>>
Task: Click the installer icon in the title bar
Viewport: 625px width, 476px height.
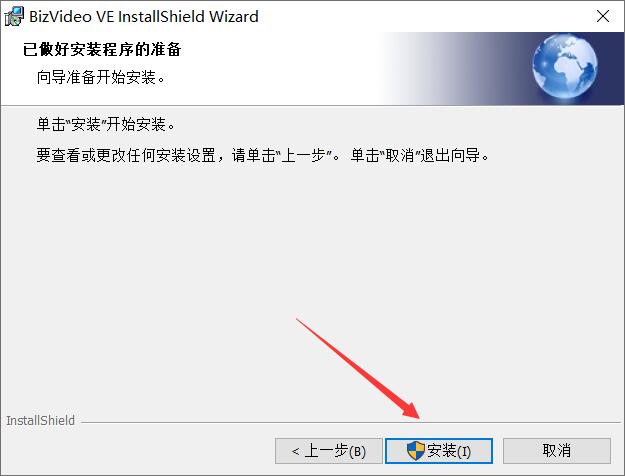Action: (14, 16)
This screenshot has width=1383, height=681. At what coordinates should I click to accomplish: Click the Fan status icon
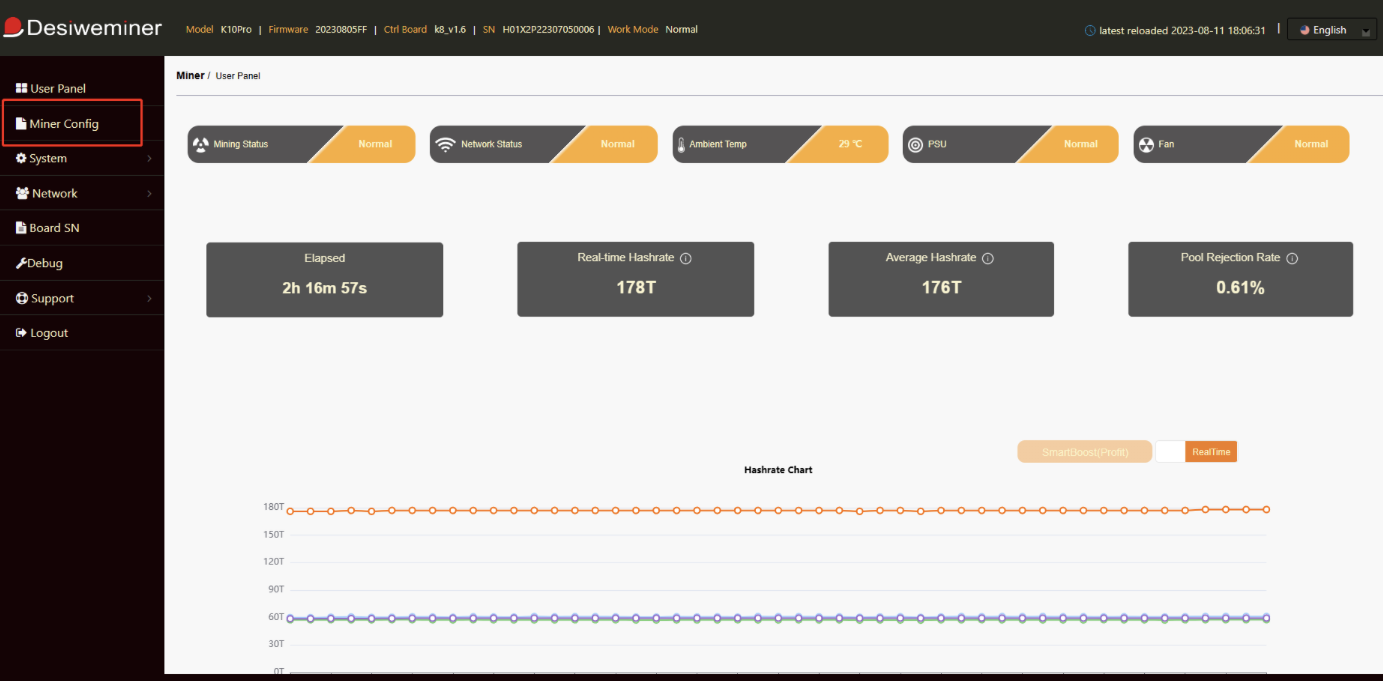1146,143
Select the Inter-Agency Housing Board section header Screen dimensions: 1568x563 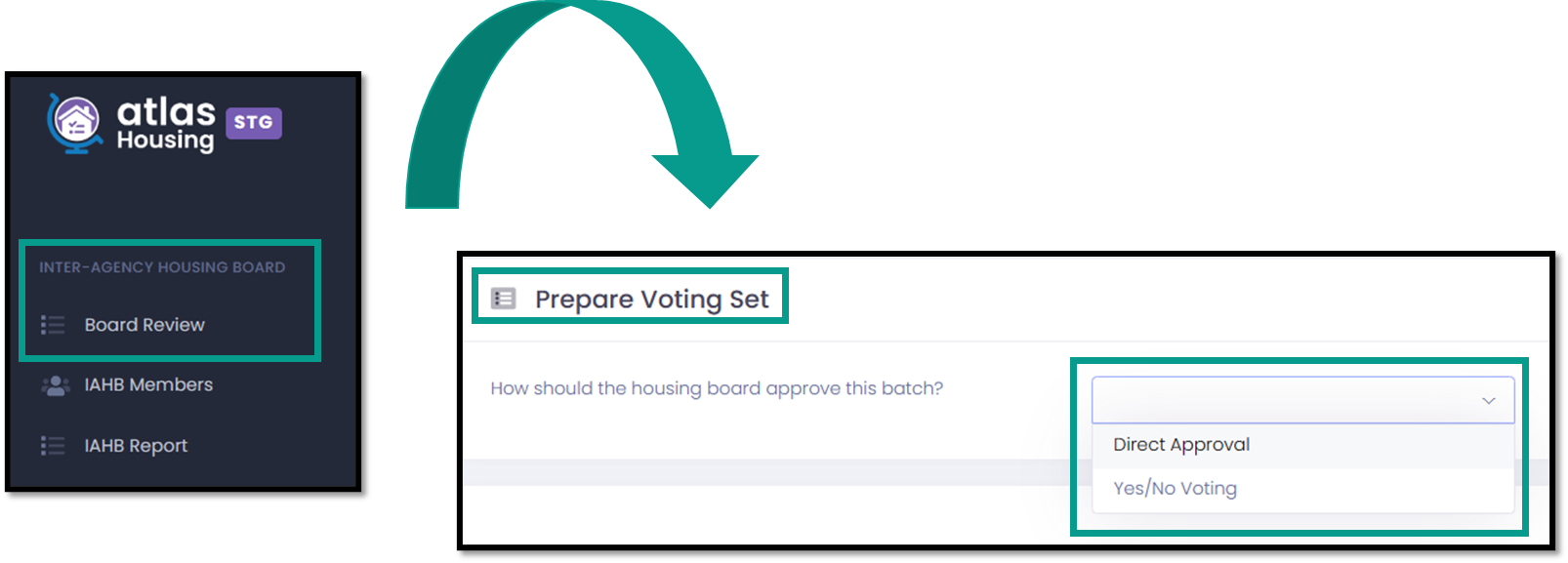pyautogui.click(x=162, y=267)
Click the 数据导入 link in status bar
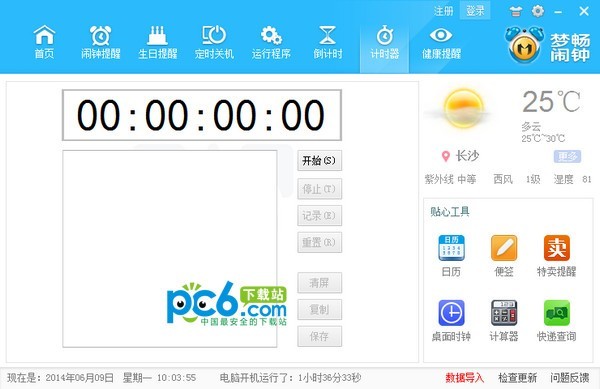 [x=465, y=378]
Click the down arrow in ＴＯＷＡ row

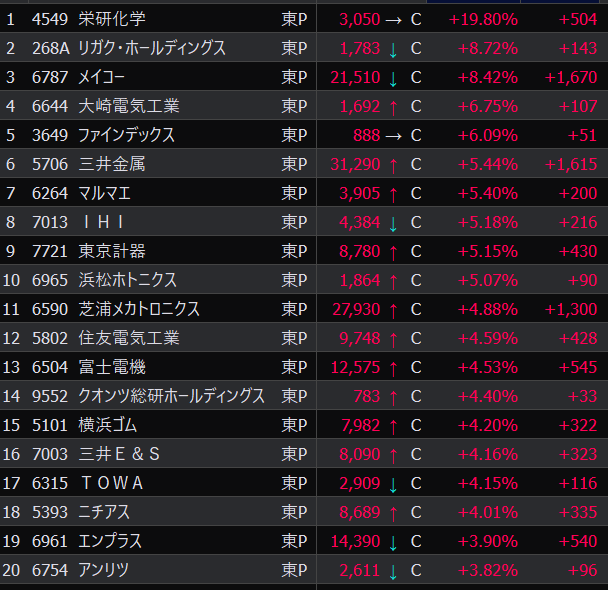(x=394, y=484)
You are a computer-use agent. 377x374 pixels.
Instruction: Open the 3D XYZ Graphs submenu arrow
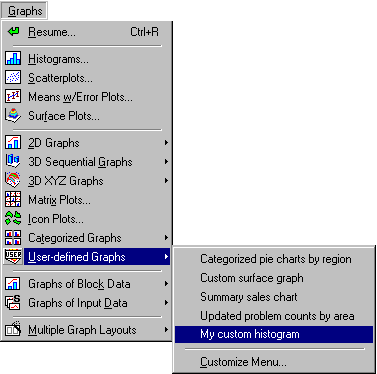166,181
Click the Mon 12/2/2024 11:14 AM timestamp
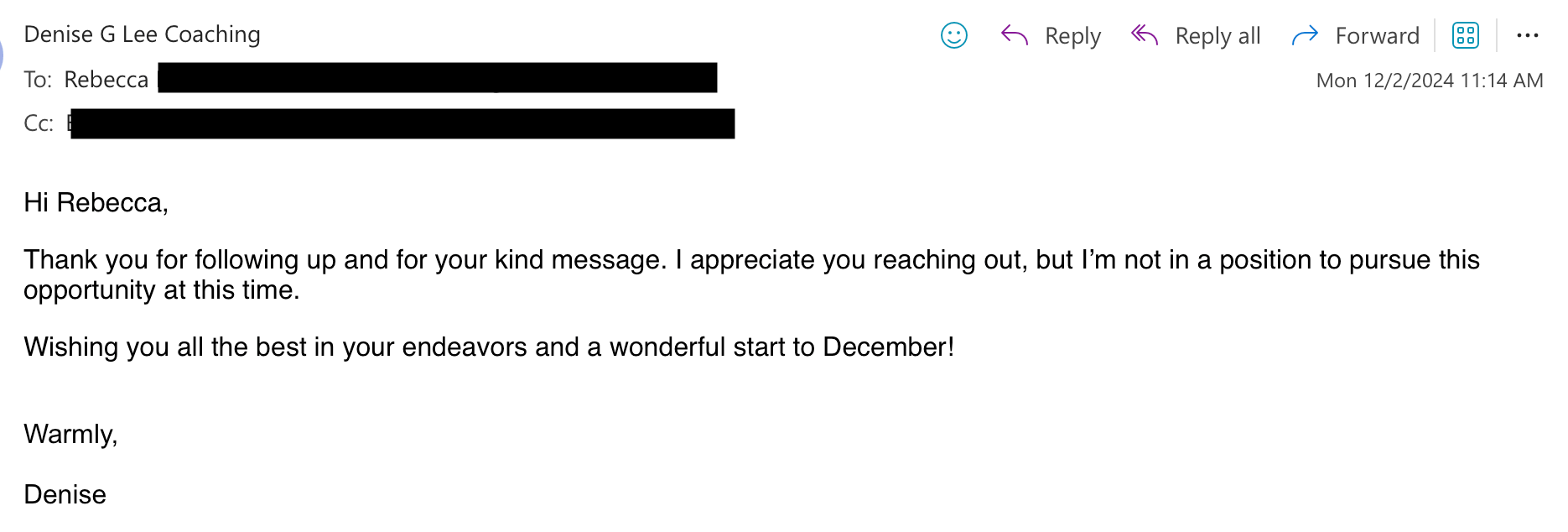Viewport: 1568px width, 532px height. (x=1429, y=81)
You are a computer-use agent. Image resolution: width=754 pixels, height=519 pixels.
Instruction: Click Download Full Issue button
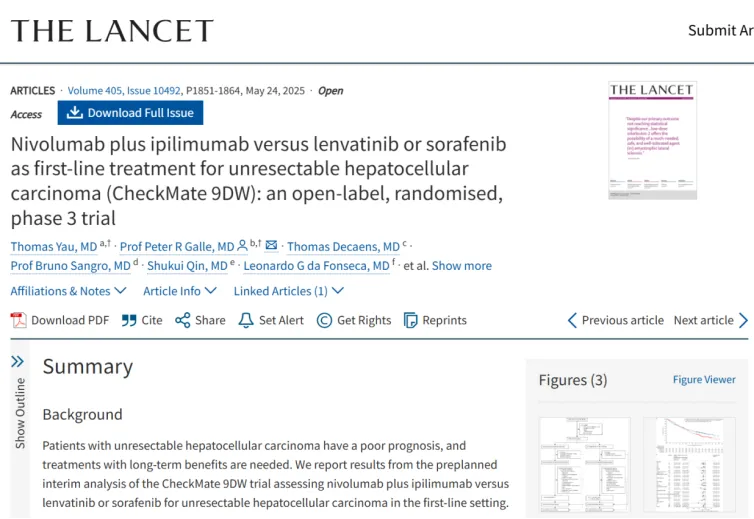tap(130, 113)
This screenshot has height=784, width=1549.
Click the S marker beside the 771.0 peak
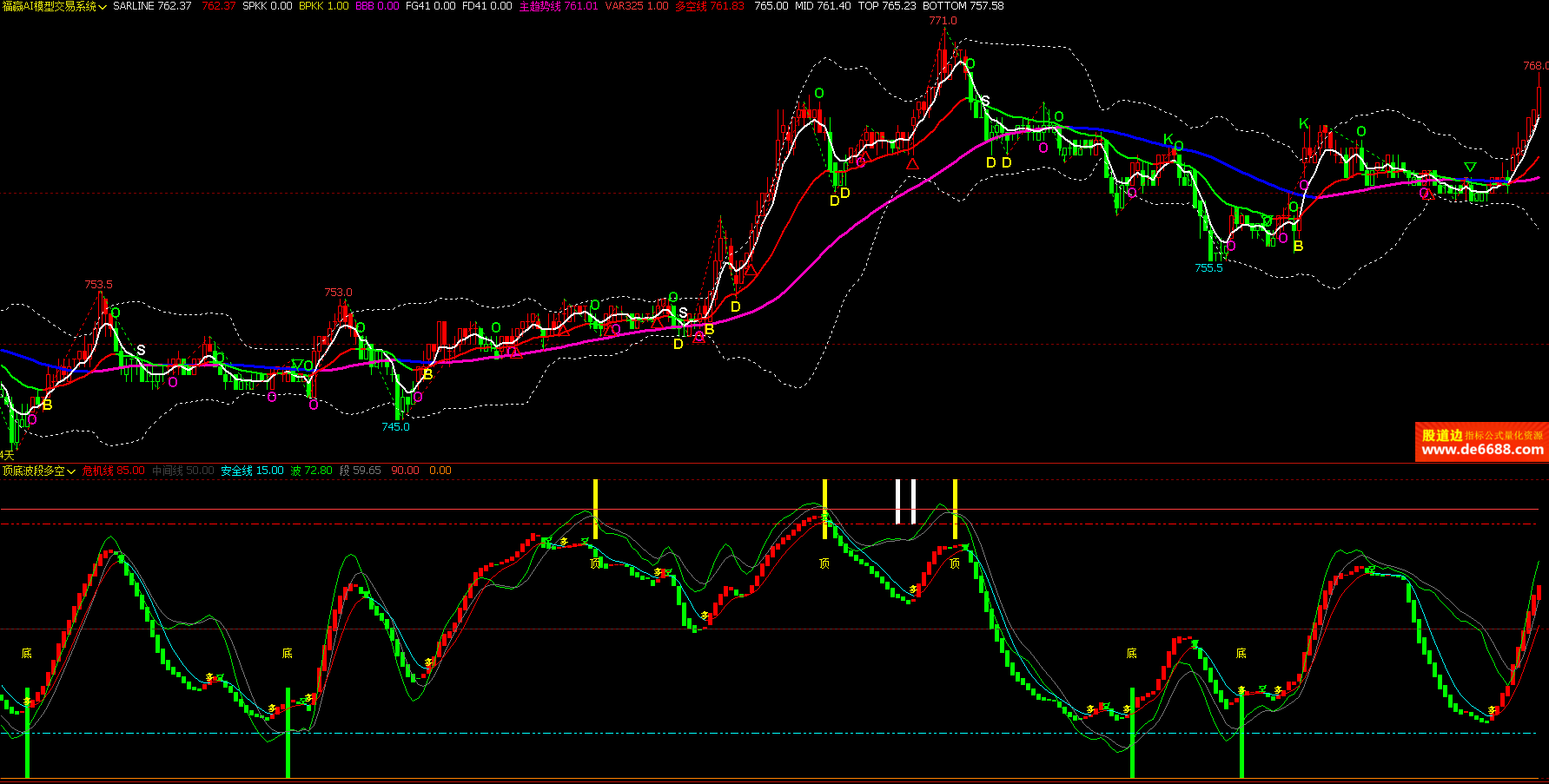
<<
SET TASK> Return, word for word, the items from the line containing "Click the down arrow in ＴＯＷＡ row" through the end of the items, with both ends included. Leave out the pictures.

RESPONSE FOR THIS EXERCISE>
Click the down arrow in ＴＯＷＡ row

(x=394, y=484)
You are a computer-use agent. 377x374 pixels.
Instruction: Open the 3D XYZ Graphs submenu arrow
166,181
Click the Mon 12/2/2024 11:14 AM timestamp
Viewport: 1568px width, 532px height. (x=1429, y=81)
You are a computer-use agent. Image resolution: width=754 pixels, height=519 pixels.
Instruction: Click Download Full Issue button
tap(130, 113)
This screenshot has height=784, width=1549.
Click the S marker beside the 771.0 peak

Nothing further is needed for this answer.